Words like ‘stimming’ and ‘hyperfixation’ began in specific communities and have since entered casual online conversation, raising questions about visibility, appropriation and what gets lost in translation.
Terms like ‘stimming’ and ‘hyperfixation’ did not originate on TikTok. They came from clinical and community contexts, used primarily by neurodivergent people and those with ADHD to describe specific, meaningful aspects of how they experience the world. On TikTok, those words have traveled far beyond those origins, appearing in videos made by people who may have no formal diagnosis and no particular connection to the communities that developed them.
That spread has produced two distinct reactions. For some, it represents progress, a sign that neurodivergent experiences are being seen and discussed in ways they historically were not. For others, it represents a flattening of something that took years to articulate and should not be borrowed casually.
What visibility has actually done for neurodivergent creators
Creators who identify as neurodivergent have used TikTok to build audiences around experiences that mainstream media rarely depicted. One creator in her early twenties has documented her life as an autistic person with candor, covering subjects from romantic relationships to the specific satisfactions her diagnosis has brought her. Another, based in England, shares her experience navigating both autism and Tourette syndrome, and has spoken about the value of finding community through that visibility.
Psychologists who work with autistic patients have noted a measurable shift in how people discuss these identities publicly. The stigma that once attached to visible autistic behaviors has loosened as more people encounter those behaviors explained on their own terms by the people who live with them. That is a real outcome, and it has made a difference for people who spent years masking or minimizing traits that TikTok has since helped normalize.
Where the discomfort begins
The problem, as some neurodivergent creators describe it, is that normalization and appropriation can look similar from the outside. When neurotypical users describe their meal preferences as ‘hyperfixation meals’ or their fidgeting as ‘stimming,’ they may be using those words in good faith, genuinely relating to a behavior they recognized in someone else’s video. But that usage also detaches the word from its clinical and experiential weight.
Hyperfixation, in the context of ADHD, is not a preference. It is an involuntary and often disruptive pattern of intense focus that can interfere with daily functioning. Stimming, in the context of autism, serves regulatory functions that vary significantly from person to person and can be misunderstood or suppressed in ways that cause real harm. When those terms migrate into casual conversation untethered from those realities, something is lost even if the intent behind the migration is positive.
The self-diagnosis question
TikTok has also accelerated a separate but related phenomenon. People who encounter neurodivergent content and recognize themselves in it sometimes pursue self-diagnosis, a path that reflects both genuine resonance and the practical barriers to formal assessment. Obtaining an official diagnosis for autism or ADHD can be expensive, time-consuming and, in many healthcare systems, difficult to access at all. Online communities have filled some of that gap, offering language and frameworks that help people make sense of their own experiences.

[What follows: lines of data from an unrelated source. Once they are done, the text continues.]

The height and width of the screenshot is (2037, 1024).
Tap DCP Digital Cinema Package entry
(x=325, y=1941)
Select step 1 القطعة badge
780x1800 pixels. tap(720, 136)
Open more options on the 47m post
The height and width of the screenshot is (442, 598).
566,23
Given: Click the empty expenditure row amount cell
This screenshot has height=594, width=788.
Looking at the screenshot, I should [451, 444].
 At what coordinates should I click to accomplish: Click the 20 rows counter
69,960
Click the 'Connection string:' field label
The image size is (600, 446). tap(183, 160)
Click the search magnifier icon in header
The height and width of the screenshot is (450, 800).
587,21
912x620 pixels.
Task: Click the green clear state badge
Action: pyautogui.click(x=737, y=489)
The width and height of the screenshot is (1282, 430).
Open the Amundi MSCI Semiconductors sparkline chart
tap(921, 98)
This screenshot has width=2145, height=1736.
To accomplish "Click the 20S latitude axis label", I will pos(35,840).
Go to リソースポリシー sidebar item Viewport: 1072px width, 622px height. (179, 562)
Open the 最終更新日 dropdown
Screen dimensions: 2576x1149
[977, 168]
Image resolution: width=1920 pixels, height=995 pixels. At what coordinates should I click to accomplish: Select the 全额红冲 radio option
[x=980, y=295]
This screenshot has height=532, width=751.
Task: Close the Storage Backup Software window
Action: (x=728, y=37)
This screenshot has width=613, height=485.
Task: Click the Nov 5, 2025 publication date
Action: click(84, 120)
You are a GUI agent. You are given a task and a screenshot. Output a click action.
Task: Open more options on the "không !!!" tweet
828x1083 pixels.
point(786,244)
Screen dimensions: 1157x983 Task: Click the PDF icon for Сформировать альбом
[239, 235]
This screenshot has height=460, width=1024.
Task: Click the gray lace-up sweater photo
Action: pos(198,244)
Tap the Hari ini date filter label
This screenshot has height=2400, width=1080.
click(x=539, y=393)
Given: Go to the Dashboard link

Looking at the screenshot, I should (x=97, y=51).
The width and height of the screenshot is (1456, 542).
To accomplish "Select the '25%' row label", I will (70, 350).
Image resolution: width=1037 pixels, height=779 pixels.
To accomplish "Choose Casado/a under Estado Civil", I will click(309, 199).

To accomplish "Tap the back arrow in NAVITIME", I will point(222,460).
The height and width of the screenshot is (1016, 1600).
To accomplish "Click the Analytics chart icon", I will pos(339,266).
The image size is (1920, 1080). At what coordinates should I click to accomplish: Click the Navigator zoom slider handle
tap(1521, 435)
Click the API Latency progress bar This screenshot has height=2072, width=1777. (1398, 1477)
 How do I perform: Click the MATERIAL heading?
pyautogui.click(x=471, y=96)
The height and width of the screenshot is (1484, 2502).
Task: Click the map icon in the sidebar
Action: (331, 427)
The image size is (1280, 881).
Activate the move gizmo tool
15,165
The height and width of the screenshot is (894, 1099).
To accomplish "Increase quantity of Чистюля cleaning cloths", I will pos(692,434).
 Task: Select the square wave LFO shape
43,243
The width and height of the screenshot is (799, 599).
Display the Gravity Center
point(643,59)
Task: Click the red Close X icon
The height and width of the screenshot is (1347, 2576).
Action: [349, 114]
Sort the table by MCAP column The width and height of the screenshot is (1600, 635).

The tension is that self-identification based on TikTok content is not the same as a clinical evaluation, and the two can get conflated in ways that affect how both concepts are understood. Someone who self-identifies after watching a video may be describing something real about their experience. They may also be reaching for an explanation that fits imperfectly.
What the conversation actually requires
Neurodivergence covers a wide range of conditions including autism, ADHD, Tourette syndrome and obsessive-compulsive disorder, and the experiences within any single diagnosis vary enormously. The spread of neurodivergent language on TikTok has opened conversations that were previously difficult to have. It has also introduced a version of those conversations that can oversimplify what it means to live inside them. Both things are true, and navigating that requires more than good intentions.